Unfortunately KM curves also have quite a few drawbacks that limit their usefulness:
- They do not accomodate for left-censoring - at least in R
- They do not cater for continuous covariates - only categorical covariates can be fed into KM models
- They dont allow for confounder adjustments, unlike cox models
t='end'
my.formula<-as.formula("Surv(time=end,event=vital_status)~TumourStage") #
sd <- survdiff(my.formula, data = df.model)
p.val.KM<-1 - pchisq(sd$chisq, length(sd$n) - 1) # exact log-rank test p-value
p.val.KM<-formatC(p.val.KM, format = "e", digits = 2)
surv_item= surv_fit(my.formula,data=df.model)
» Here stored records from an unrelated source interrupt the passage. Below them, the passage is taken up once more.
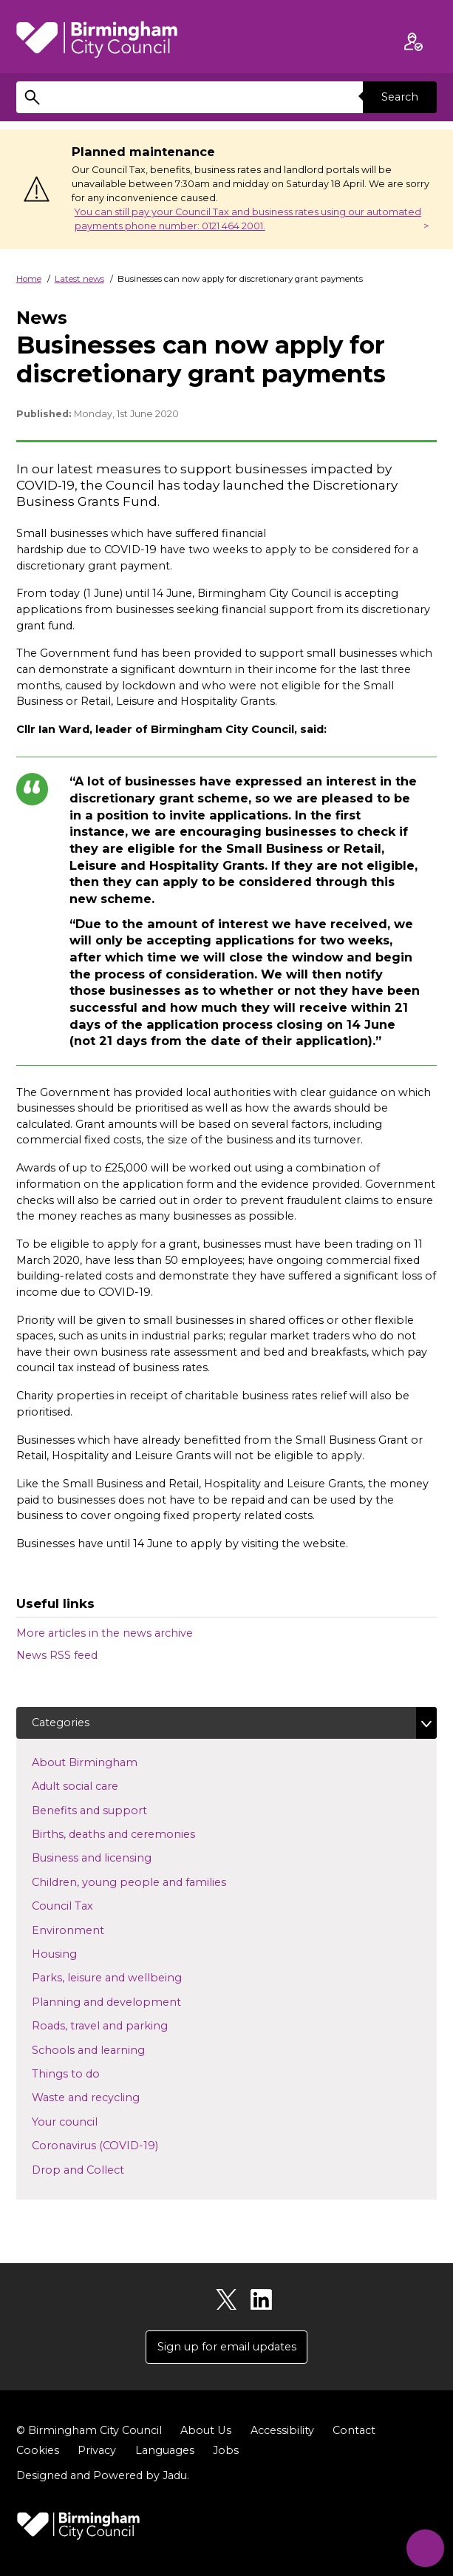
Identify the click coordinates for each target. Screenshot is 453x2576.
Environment (91, 1929)
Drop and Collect (101, 2169)
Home (28, 279)
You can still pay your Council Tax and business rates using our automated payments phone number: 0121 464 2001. (248, 218)
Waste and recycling (109, 2097)
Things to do (89, 2073)
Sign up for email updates (226, 2347)
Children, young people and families (152, 1881)
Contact (353, 2430)
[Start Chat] (423, 2546)
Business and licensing (115, 1857)
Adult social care (99, 1785)
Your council (88, 2121)
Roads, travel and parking (123, 2025)
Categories (60, 1722)
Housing (78, 1953)
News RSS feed (57, 1655)
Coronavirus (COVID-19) (118, 2144)
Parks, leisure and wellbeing (130, 1977)
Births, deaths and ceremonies (137, 1833)
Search (399, 97)
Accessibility (281, 2430)
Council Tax (86, 1905)
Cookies (37, 2450)
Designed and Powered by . (102, 2475)
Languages (164, 2450)
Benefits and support (113, 1809)
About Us (205, 2430)
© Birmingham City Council (89, 2430)
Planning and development (130, 2001)
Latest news (79, 279)
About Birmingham (108, 1761)
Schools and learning (112, 2049)
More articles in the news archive (104, 1633)
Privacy (97, 2450)
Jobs (226, 2450)
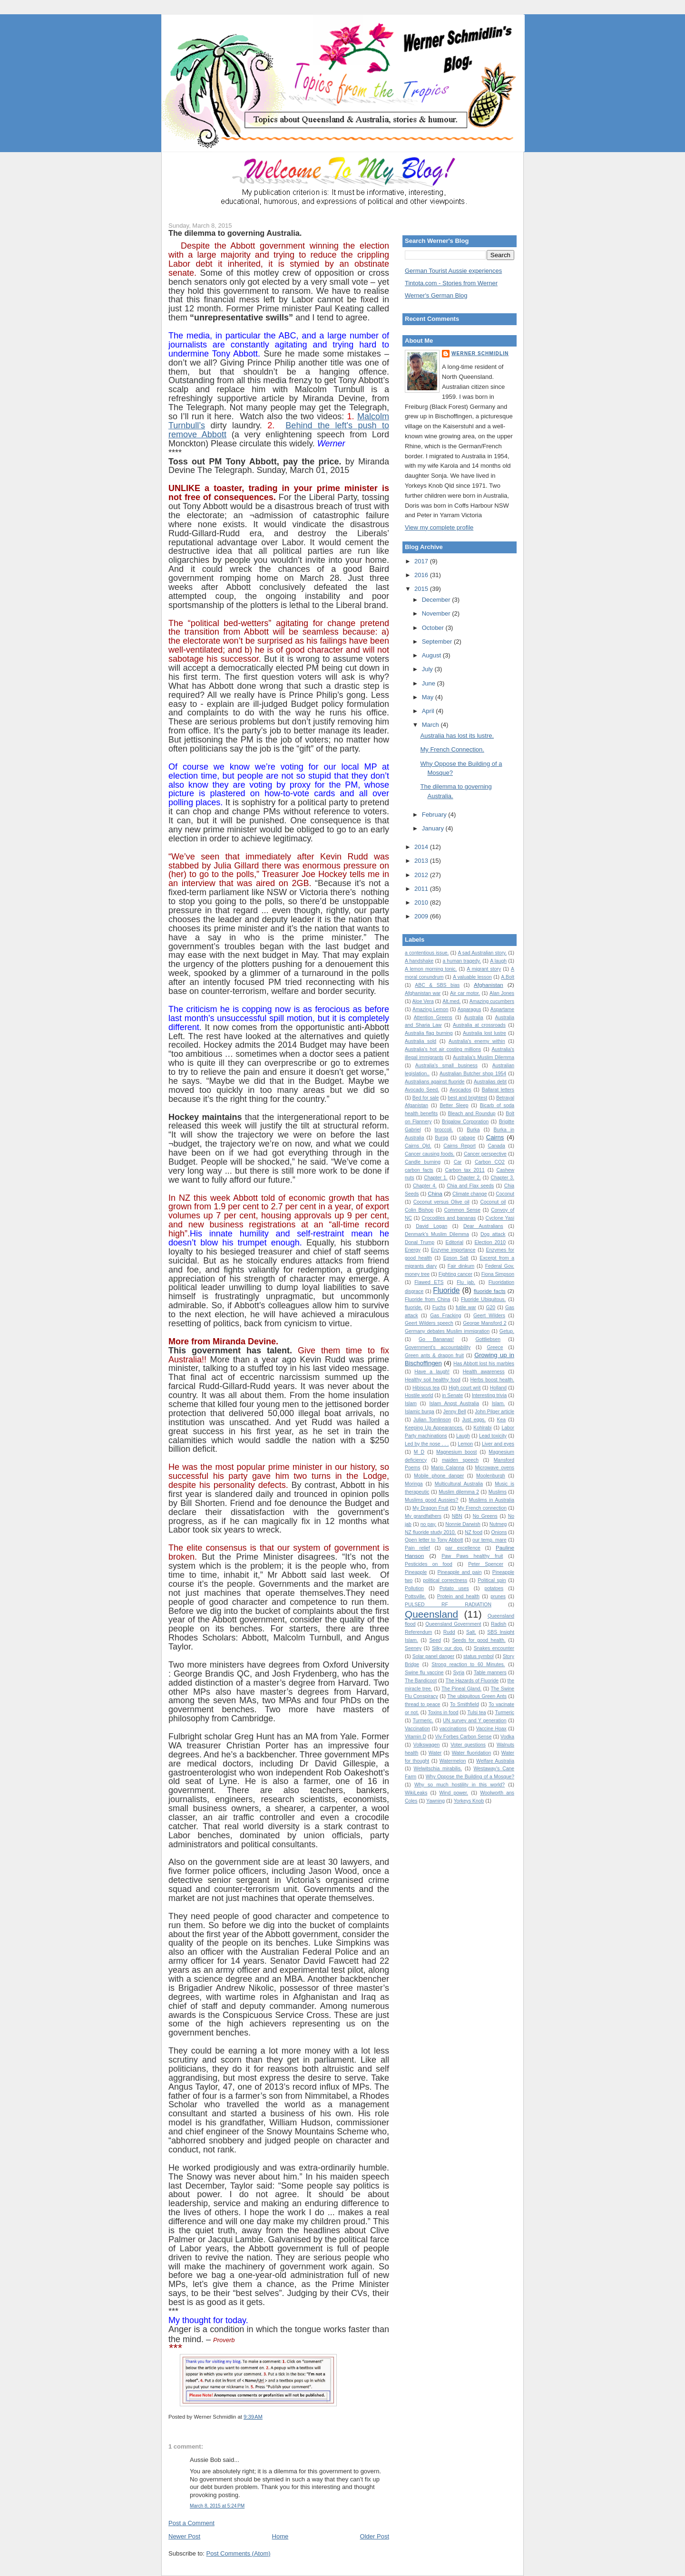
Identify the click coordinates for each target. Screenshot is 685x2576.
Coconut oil (493, 1202)
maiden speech (460, 1460)
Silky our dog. (447, 1648)
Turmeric (504, 1712)
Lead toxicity (493, 1435)
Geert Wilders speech (429, 1323)
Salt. (471, 1632)
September (438, 641)
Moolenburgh (490, 1475)
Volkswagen (426, 1744)
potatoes (493, 1588)
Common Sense (462, 1210)
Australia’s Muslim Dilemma (483, 1057)
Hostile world (419, 1395)
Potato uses (454, 1588)
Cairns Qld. (418, 1145)
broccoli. (444, 1129)
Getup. (506, 1331)
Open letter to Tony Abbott (434, 1540)
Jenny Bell (454, 1411)
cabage (467, 1137)
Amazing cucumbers (492, 1001)
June (429, 683)
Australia (473, 1017)
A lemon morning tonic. (431, 969)
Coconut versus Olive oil (441, 1202)
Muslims (498, 1492)
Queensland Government (453, 1624)
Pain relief (417, 1548)
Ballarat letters (498, 1089)
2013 (422, 860)
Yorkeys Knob (469, 1801)
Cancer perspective (485, 1154)
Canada (496, 1145)
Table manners (490, 1672)
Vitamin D (415, 1736)
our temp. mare (489, 1540)
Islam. (498, 1403)
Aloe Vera (423, 1001)
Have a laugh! (432, 1371)
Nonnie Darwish (462, 1524)
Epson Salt (456, 1258)
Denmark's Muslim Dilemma (437, 1234)
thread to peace (422, 1704)
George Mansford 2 (484, 1323)
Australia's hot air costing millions (443, 1049)
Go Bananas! (436, 1339)
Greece (495, 1347)
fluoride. (413, 1307)
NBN (457, 1516)
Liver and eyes (498, 1444)
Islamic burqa (419, 1411)
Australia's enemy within (477, 1041)
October (434, 627)
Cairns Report (459, 1145)
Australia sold (420, 1041)
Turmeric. (422, 1720)
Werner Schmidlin (480, 353)
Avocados (460, 1089)
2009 (422, 916)
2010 (422, 902)
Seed (434, 1640)
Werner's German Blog (436, 295)
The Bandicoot (421, 1680)
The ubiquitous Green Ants (477, 1696)
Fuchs (439, 1307)
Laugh (463, 1435)
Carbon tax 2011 (465, 1170)
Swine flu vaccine (424, 1672)
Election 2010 (490, 1242)
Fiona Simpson (497, 1274)
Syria (458, 1672)
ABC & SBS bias (437, 985)
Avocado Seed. (422, 1089)
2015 (422, 588)
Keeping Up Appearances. (434, 1427)
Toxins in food (443, 1712)
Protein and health (458, 1596)
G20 (491, 1307)
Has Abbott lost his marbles (483, 1363)
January (434, 828)
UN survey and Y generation (475, 1720)
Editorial (454, 1242)
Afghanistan (488, 985)
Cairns (495, 1137)
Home (280, 2536)
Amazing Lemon (430, 1009)
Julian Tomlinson (432, 1419)
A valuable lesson (472, 977)
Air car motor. (465, 993)
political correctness (445, 1580)
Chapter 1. (436, 1177)
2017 (422, 561)
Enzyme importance (453, 1250)
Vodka (507, 1736)
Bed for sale (425, 1097)
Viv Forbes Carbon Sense (463, 1736)
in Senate (452, 1395)
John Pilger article (494, 1411)
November (437, 613)
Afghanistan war (422, 993)
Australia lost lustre (484, 1033)
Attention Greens (433, 1017)
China (435, 1193)
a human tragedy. (461, 961)
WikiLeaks (416, 1792)
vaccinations (453, 1728)
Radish (498, 1624)
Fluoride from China (427, 1299)
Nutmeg (498, 1524)
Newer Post (184, 2536)
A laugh (498, 961)
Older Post (374, 2536)
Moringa (414, 1483)
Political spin (492, 1580)
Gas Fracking (445, 1315)
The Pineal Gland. (461, 1688)
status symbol (478, 1656)
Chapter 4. (425, 1185)
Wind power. (454, 1792)
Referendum (418, 1632)
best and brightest (467, 1097)
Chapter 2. (469, 1177)
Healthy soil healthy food (432, 1379)
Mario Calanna (447, 1467)
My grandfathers (423, 1516)
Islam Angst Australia (454, 1403)
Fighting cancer (455, 1274)
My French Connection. (452, 749)
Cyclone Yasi (499, 1218)
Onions (499, 1532)
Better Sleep (454, 1105)
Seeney (413, 1648)
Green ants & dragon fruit (434, 1355)
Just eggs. (474, 1419)
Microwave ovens (494, 1467)
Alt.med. (451, 1001)
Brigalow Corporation (465, 1121)
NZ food (473, 1532)
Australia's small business (446, 1065)
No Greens (485, 1516)
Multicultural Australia (459, 1483)
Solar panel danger (433, 1656)
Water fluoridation (471, 1753)
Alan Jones (501, 993)
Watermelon (453, 1761)
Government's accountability (437, 1347)
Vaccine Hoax (491, 1728)
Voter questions (468, 1744)
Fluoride (446, 1290)
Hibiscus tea (426, 1387)
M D (419, 1452)
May (428, 697)
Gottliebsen (487, 1339)
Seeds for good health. (478, 1640)
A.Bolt (507, 977)
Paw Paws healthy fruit (472, 1556)
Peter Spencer (485, 1564)
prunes (498, 1596)
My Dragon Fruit (430, 1508)
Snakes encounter (494, 1648)
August (432, 655)
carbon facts (419, 1170)
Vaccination (417, 1728)
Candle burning (422, 1162)
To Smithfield (464, 1704)
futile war (466, 1307)
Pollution (414, 1588)
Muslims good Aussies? (431, 1500)
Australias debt (490, 1081)
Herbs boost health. (492, 1379)
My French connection (482, 1508)
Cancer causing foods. (429, 1154)
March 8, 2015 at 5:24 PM (217, 2505)
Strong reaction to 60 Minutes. (468, 1664)
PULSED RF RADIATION (448, 1604)
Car (458, 1162)
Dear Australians (483, 1226)
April (429, 710)
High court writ (464, 1387)
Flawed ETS (428, 1282)
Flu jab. (466, 1282)
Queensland (431, 1614)
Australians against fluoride (435, 1081)
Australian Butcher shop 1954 (473, 1073)
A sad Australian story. (482, 952)
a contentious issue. (427, 952)
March (431, 724)
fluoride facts (490, 1291)
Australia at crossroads (479, 1025)
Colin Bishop (419, 1210)
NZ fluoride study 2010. (430, 1532)
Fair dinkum (461, 1266)
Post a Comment (191, 2523)
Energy (413, 1250)
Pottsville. (415, 1596)
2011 (422, 888)
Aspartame (502, 1009)
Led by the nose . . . (427, 1444)
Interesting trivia (489, 1395)
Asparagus (469, 1009)
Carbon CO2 (490, 1162)
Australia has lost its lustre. (457, 735)
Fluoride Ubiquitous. (483, 1299)
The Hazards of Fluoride (472, 1680)
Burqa (441, 1137)
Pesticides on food (428, 1564)
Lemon (465, 1444)
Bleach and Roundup (472, 1113)
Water (435, 1753)
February (435, 814)
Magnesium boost (456, 1452)
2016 (422, 575)
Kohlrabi (482, 1427)
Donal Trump (419, 1242)
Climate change (469, 1193)
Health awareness (484, 1371)
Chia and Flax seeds (470, 1185)
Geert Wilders (489, 1315)
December (437, 599)
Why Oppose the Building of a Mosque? (470, 1776)
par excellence (462, 1548)
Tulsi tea (476, 1712)
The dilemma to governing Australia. (235, 233)
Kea (501, 1419)
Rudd (449, 1632)
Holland (498, 1387)
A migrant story (484, 969)
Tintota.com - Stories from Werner (451, 283)
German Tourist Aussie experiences (453, 270)
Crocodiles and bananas (448, 1218)
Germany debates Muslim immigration (447, 1331)
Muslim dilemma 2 (459, 1492)
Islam (411, 1403)
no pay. (429, 1524)
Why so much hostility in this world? (459, 1784)
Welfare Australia (495, 1761)
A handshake (419, 961)
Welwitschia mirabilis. (438, 1768)
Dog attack (493, 1234)
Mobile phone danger (439, 1475)
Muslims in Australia (492, 1500)
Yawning (435, 1801)
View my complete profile (439, 527)
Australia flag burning (429, 1033)
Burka (473, 1129)
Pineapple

ggsurv<-ggsurvplot(surv_item, data=df.model,
#fun = "cumhaz", # for cumul. hazard
pval = TRUE, # p-value of log-rank test of diff between strata
# conf.int = TRUE, not great if you have multiple strata
surv.plot.height = 0.7,
risk.table = TRUE, # Add risk table
risk.table.height = 0.35, # Useful when you have multiple groups
xlab = "Time in days", # customize X axis label.
surv.median.line = "hv", # add the median survival pointer.
# ncensor.plot = TRUE, # plot the number of censored subjects at time t
# ncensor.plot.height = 0.6,
ggtheme = theme_bw(),xlim=c(0,round(max(df.model[,t],na.rm = TRUE))),
legend.labs = c("I", "II", "III", "IV", "T"))
ggsurv